The noted Napa winemaker André Tchelistcheff once quipped that “God made Cabernet Sauvignon, whereas the devil made Pinot Noir.” With its thin skin, susceptibility to mold, rot and sunburn, this diva of the wine world is picky about where it grows. Cool climate Burgundy, of course, is the standard bearer, but in California, where it can be hard to avoid the sun, we see a range of styles. Warmer regions give us big, bold, fruity wines, while more structured wines can found in the state’s cooler nooks and crannies, such as the Russian River Valley, Carneros, Anderson Valley, and Santa Lucia Highlands.
What keeps these areas cool isn’t latitude or elevation, it’s fog funneling in off the Pacific Ocean. The closer a vineyard is to the ocean, the cooler the climate. Santa Lucia Highlands, located about 100 miles south of San Francisco, starts inland from Monterey Bay and stretches southeast for 18 miles along the eastern base of the Santa Lucia coastal range. Its eastern facing slopes allow for lots of morning sun to burn off the fog, resulting in an unusual cool but sunny climate. I recently attended a tasting of single-vineyard Pinot Noirs that were arranged by proximity to the ocean (north to south/coolest to warmest), and the differences were stark.
“A wine’s style is determined by how close it is to the bay and how much fog and wind it gets,” explained Tony Baldini, president of Hahn Family Wines, who hosted the tasting at Il Mulino in New York. “Monterey Bay is a cool body of water. The warm air near Paso Robles draws the cool air off Monterey Bay and pulls it south. The narrow valley funnels the wind, and as it picks up speed, it thickens the skin and slows ripening. We get an extra 20 to 30 days. Longer hang time means more flavor development more complex flavors.”
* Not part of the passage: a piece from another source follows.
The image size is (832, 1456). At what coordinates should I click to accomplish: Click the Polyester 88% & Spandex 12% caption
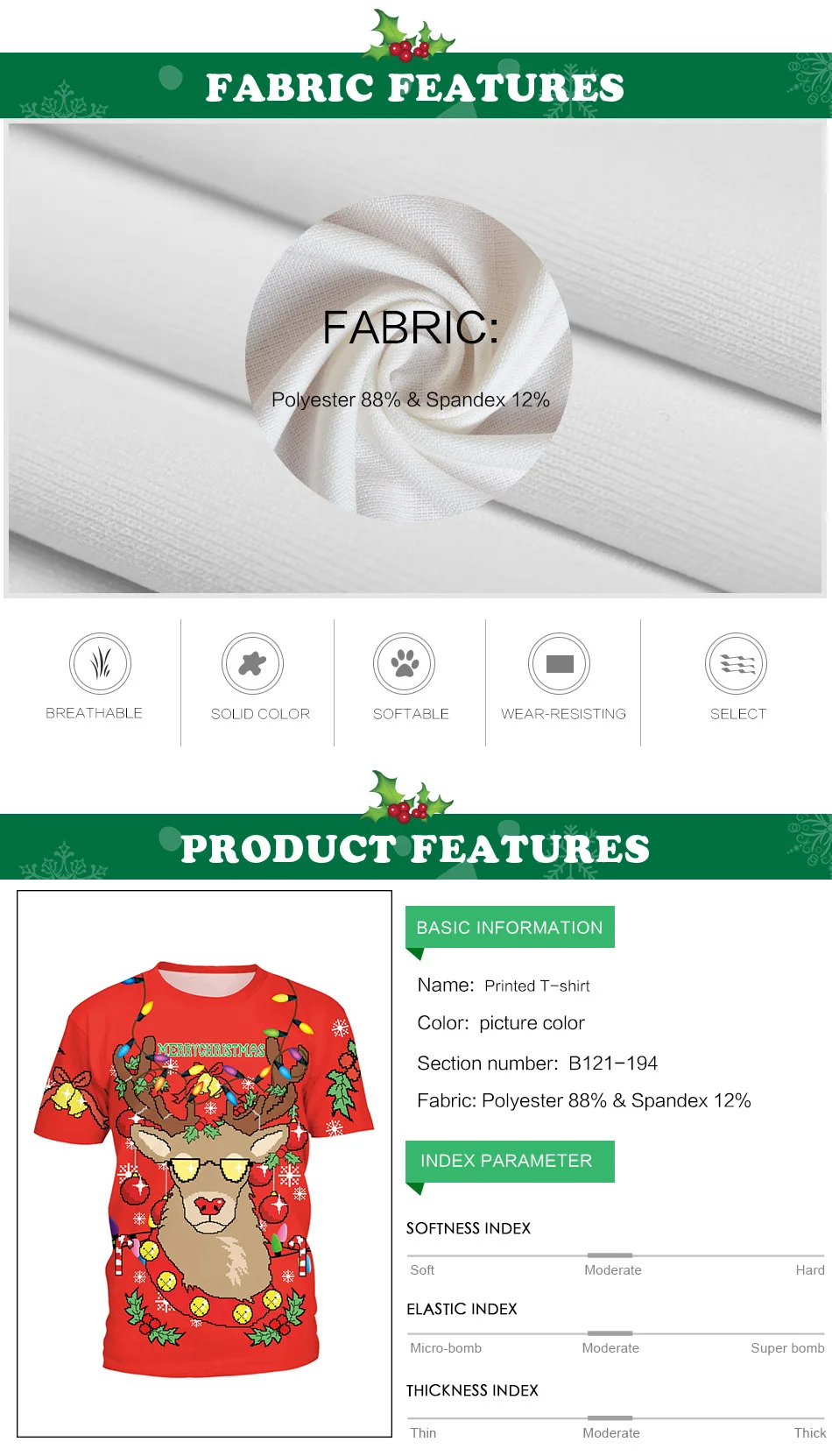(410, 399)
Nicholas and Gaby Hahn began making wine here in 1979 and were instrumental in helping to create the Santa Lucia Highlands AVA in 1991. Although vines were originally planted by the Spanish explorers in the late 1700s, the region was long overlooked by the modern wine establishment because everyone thought it was too warm. When it was discovered that Cabernet Sauvignon wouldn’t ripen properly, people began planting cool climate varieties such as Chardonnay and Pinot Noir and struck gold. Hahn’s son Philip, who now oversees the Hahn family winemaking, described those early days of uncertainty. “The whole region was sheep, cattle, and horse farms back then. We weren’t sure what we were going to plant and experimented with Bordeaux varieties and a little patch of Pinot Noir. The Pinot made really good wine so we bet the farm and grafted everything over to Chardonnay and Pinot Noir. Now the whole region is Burgundy.” The AVA covers a total of 6000 acres, about the size of Manhattan. Hahn’s vineyards comprise 650 acres throughout the AVA and planted at elevations ranging from 200 to 1200 feet. “You have the world’s only sunny Burgundy region,” Philip said. “You’ll see that in the wines, which have a higher alcohol for Pinot Noir than you’re used to. All that sun means all that sugar and all that flavor. That allows us to back off on the oak and let Mother Nature do her thing. If she’d in a good mood why get in the way.”
Morgan LL Vineyard 2013
This certified organic vineyard is in the northern part of the AVA at a lower, fog-shrouded elevation so the grapes stay cooler, longer. Grapes take an extra four to five weeks to ripen. The result is a wine with a lighter body than all the others and bright red fruit (cranberry and red cherry), and lively acidity. Whole berry fermentation is started with native yeasts. There is a touch of oak imparted from 10 months in 50% new French barrels. 14.4% abv
Hahn Lucienne Lone Oak 2013
Further south of LL vineyard, Lone Oak produces a medium-bodied wine that is earthier with red plums, black raspberry, dried mushrooms, forest floor and a hint of oak from spending 14 months in French oak, 40% of which are new barrels. 14.5% abv
Testarossa Soberanes Vineyard 2013
This 27-acre property is part of a Pisoni and Franscioni family partnership and was planted in 2008. The vineyard has an east/northeast orientation and sits at 400 feet in elevation so there is more wind influence, which concentrates flavors. Bright red fruit, red raspberry, cherry, light body, firm tannins and subtle oak from 10 months aging in French barrels, 43% new. 14.1 % abv
Hahn Lucienne Doctors Vineyard 2013
Doctor’s vineyard sits at an elevation of 520 feet. These particular Pinot Noir clones are from a grand cru vineyard in Burgundy and named after Gary Pisoni, owner of Pisoni vineyards, who smuggled the cuttings through customs down his pants. This is a medium bodied wine with notes of dark cherry, plum, spice, and sage. More complexity and longer length made this one of my favorites. It spends 4 months French oak, 40% new. 14.5% abv.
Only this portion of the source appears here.